- TASK SET:
1. In the commentary on Asian Americans and affirmative action, list the traits that Harvard's subjective personality assessments are said to rate Asian Americans as lacking.
2. Pick up the commentary on Asian Americans and affirmative action after its last sentence and continue it.

- TEXT SECTION:
════════════════════

In 2007, in a case involving school desegregation, Supreme Court Chief Justice John Roberts stated what some have always thought was obvious: “The way to stop discrimination on the basis of race is to stop discriminating on the basis of race.” 

But when race is involved in the United States, it’s never that simple.

Cases involving schools and affirmative action historically have been about minorities on one side of the divide and white kids on the other. Minorities have been portrayed as victims; whites, as the privileged ones. But now we’re witnessing something new: disputes with minorities on both sides of the line — Black and Hispanic kids on one side, Asian Americans on the other.

It’s raising a question that must make liberals and progressives, who see themselves as the champion of racial minorities, uncomfortable. Is it fair to discriminate against one minority, Asian Americans, to increase enrollments at some of America’s top schools for other minorities, Blacks and Hispanics? 

The answer to that question will have more than legal ramifications. Politics is deeply ingrained in the debate. Asian voters in this country long have supported the Democratic Party. As the authors of one study put it, “Political differences within the Asian American community are between those who are progressive and those who are even more so.”

But political loyalties now may be up for grabs. As a headline over an opinion piece in the New York Times puts it: “Will Asian Americans Bolt From the Democratic Party?

And Thomas Edsall, a contributor at the Times, goes on to say, “The question now is whether this party loyalty will withstand politically divisive developments that appear to pit Asian Americans against other key Democratic constituencies — as controversies emerge, for example, over progressive education policies that show signs of decreasing access to top schools for Asian Americans in order to increase access for Black and Hispanic students.”

Later this year, the Supreme Court will hear a case involving alleged anti-Asian discrimination at Harvard, where the admissions office set up subjective personality assessments to help decide which students Harvard would accept. And guess what: Those subjective assessments regularly rate Asian Americans as lacking in traits such as courage, leadership and likability. This lowers their admissions scores and makes it easier for Harvard to reject them and free up space for Blacks and Hispanic applicants.

It’s not only at Harvard where this kind of thing allegedly is going on. The ideology of progressive educators has made its way down to lower levels of public education, too.

════════════════════

- PROVIDED DATA:
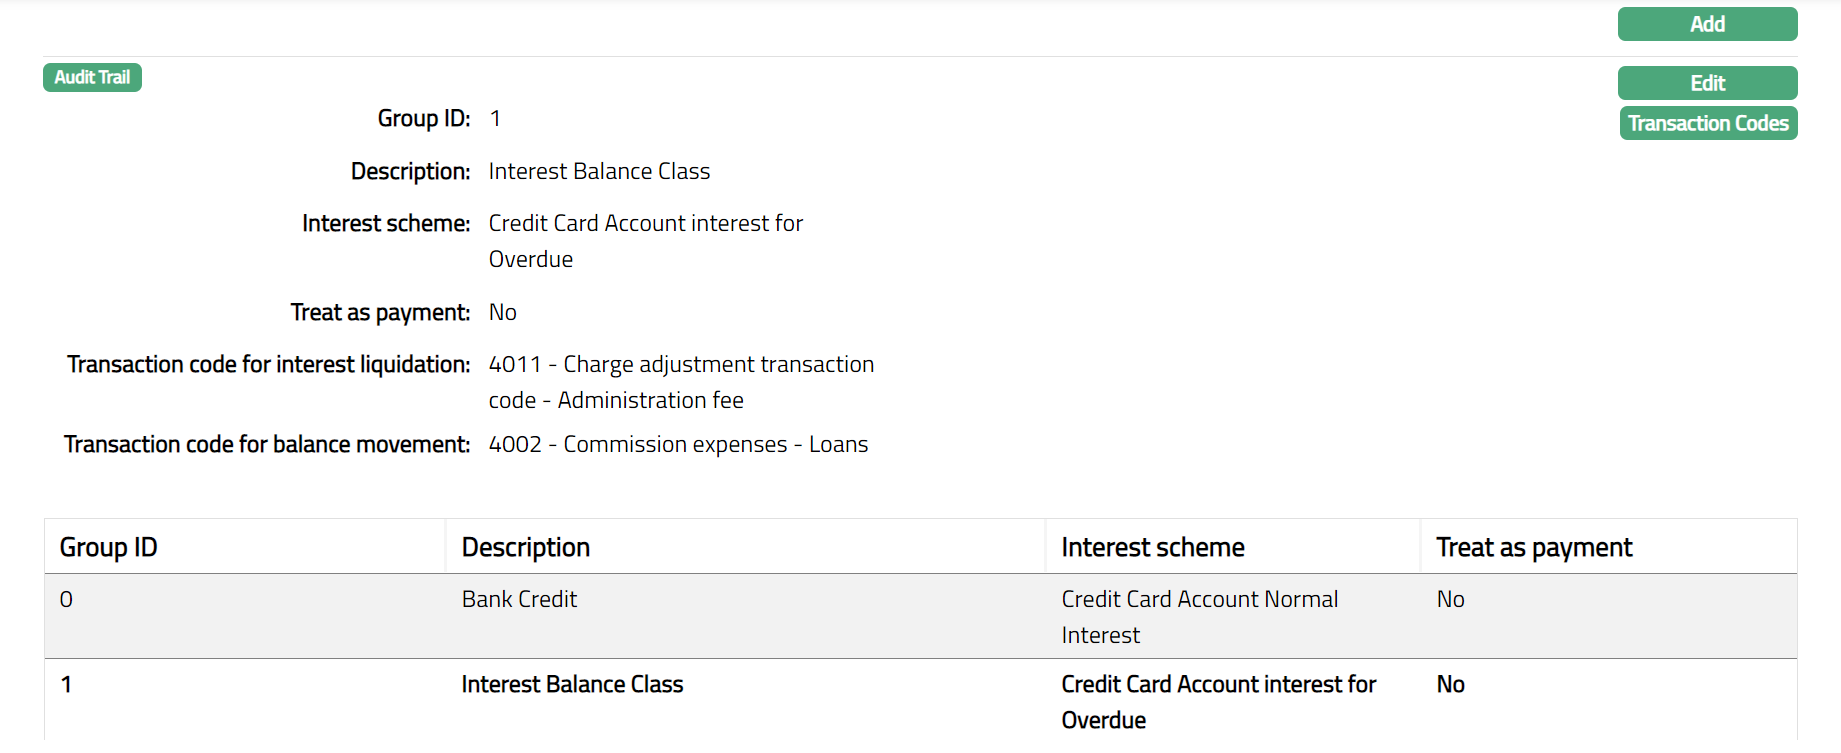Click the No cell in Bank Credit row
Image resolution: width=1841 pixels, height=753 pixels.
pyautogui.click(x=1450, y=599)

════════════════════

- EXPECTED ANSWERS:
1. courage, leadership, likability

2.
Two years ago, the school board in Fairfax County, Va., changed its admission standards at Thomas Jefferson High School for Science and Technology, one of the top public schools in the country. Standardized testing requirements were eliminated and replaced by subjective criteria for admissions.

We could sugarcoat this in a number of ways, but it became apparent to everyone that the goal was to bring down the number of Asian American students admitted to the school and increase the number of Blacks and Hispanics.

And it did. After the changes went into effect, Asian enrollment in the school’s freshman class dropped — from around 73 percent to less than 50 percent. Parents filed a lawsuit claiming racial discrimination against their children, and a federal court recently ruled that the school board acted improperly, that the changes they made, as the parents claimed, were unconstitutional.

In San Francisco, Asian American parents led the drive that ousted three progressive school board members, in part because, like parents in Virginia, they were angry that the board changed admissions standards at a top high school in the city — a change that benefited Blacks and Hispanics at the expense of Asian students.

And there are similar uprisings involving prestigious public schools in New York City and Boston, where according to progressive thinking, Asian students are overrepresented, even if they don’t say so in so many words.

“In the past, anti-Asian bigotry took the form of direct assaults. These reflected claims that Asian Americans were inferior, incapable of assimilating or stealing jobs. But today many Asian Americans are learning that the progressive form of discrimination may be the most insidious of all,” is how William McGurn put it in the Wall Street Journal.

Whatever their intentions, it sure appears that we’re witnessing a new kind of discrimination based on race these days, one created by woke progressives, the same people who keep telling us how much they care about minority children — apparently as long as those children aren’t Asian kids who do “too” well in school. 

Bernard Goldberg is an Emmy and an Alfred I. duPont-Columbia University award-winning writer and journalist. He was a correspondent with HBO’s “Real Sports with Bryant Gumbel” for 22 years and previously worked as a reporter for CBS News and as an analyst for Fox News. He is the author of five books and publishes exclusive weekly columns, audio commentaries and Q&As on his Patreon page. Follow him on Twitter @BernardGoldberg.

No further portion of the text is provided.